Given task
Count how many lines of the records below contain the string "width", with case taken into account. Reply with that number alone.

Extracted material
::::::::
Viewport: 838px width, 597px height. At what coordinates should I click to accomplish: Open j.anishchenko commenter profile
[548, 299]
::::::::
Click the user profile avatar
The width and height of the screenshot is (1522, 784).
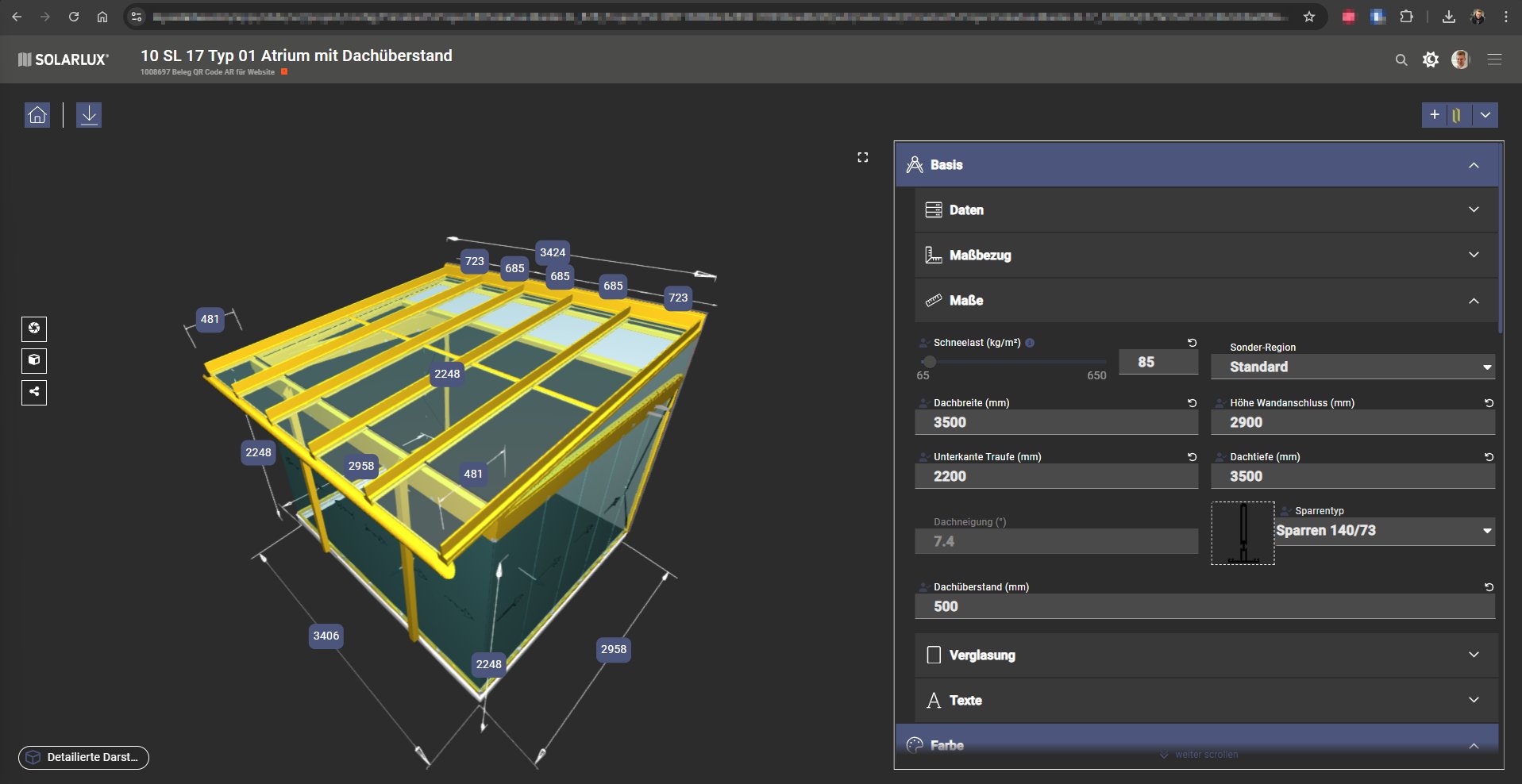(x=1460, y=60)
::::::::
Written solution
2